_Exercise aim_: Please repeat all the entries. Nothing may differ.

_Input records_:
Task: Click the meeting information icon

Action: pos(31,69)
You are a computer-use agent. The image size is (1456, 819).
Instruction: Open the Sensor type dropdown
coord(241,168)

_Written solution_:
Task: Click the meeting information icon

Action: pos(31,69)
You are a computer-use agent. The image size is (1456, 819).
Instruction: Open the Sensor type dropdown
coord(241,168)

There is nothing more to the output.